- [DATA SUPPLIED]
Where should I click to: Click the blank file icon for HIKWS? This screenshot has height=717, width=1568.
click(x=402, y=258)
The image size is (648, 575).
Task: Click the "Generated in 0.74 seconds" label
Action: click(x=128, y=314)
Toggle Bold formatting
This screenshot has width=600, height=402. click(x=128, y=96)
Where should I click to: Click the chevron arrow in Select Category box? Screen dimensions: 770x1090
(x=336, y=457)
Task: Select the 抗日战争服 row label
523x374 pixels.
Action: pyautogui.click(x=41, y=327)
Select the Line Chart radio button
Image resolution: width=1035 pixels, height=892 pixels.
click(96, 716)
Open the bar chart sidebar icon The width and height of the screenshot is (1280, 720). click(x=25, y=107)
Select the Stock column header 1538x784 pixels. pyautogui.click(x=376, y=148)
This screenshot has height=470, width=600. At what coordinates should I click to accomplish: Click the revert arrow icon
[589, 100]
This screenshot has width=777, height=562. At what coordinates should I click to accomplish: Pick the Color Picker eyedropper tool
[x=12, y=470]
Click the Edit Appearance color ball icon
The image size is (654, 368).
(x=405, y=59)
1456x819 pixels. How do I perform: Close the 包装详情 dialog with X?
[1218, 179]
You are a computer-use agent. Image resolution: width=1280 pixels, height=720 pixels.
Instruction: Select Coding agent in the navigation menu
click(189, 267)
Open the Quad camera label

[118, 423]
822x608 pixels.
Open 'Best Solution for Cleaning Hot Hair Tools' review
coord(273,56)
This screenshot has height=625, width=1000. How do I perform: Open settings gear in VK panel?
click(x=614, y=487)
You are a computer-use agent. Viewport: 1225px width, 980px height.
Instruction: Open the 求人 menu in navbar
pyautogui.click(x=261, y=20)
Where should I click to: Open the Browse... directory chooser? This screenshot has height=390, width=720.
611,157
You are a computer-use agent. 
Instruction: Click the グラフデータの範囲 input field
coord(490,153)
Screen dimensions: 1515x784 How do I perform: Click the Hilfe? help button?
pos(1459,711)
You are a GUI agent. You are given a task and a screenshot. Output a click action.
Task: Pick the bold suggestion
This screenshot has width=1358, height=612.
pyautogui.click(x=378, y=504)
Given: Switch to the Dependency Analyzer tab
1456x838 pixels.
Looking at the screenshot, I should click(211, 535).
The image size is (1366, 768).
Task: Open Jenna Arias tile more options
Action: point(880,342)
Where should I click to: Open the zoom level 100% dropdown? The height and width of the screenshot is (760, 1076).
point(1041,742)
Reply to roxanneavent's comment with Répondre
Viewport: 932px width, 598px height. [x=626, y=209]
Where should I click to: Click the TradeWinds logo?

- [TASK GOAL] Copy out each line of the entries that holds "computer".

- [OUTPUT FOR THIS TASK]
You are a computer-use agent. Image resolution: width=1280 pixels, height=720 pixels.
You are a computer-use agent. Viewport: 1225px width, 980px height.
You are a computer-use agent. 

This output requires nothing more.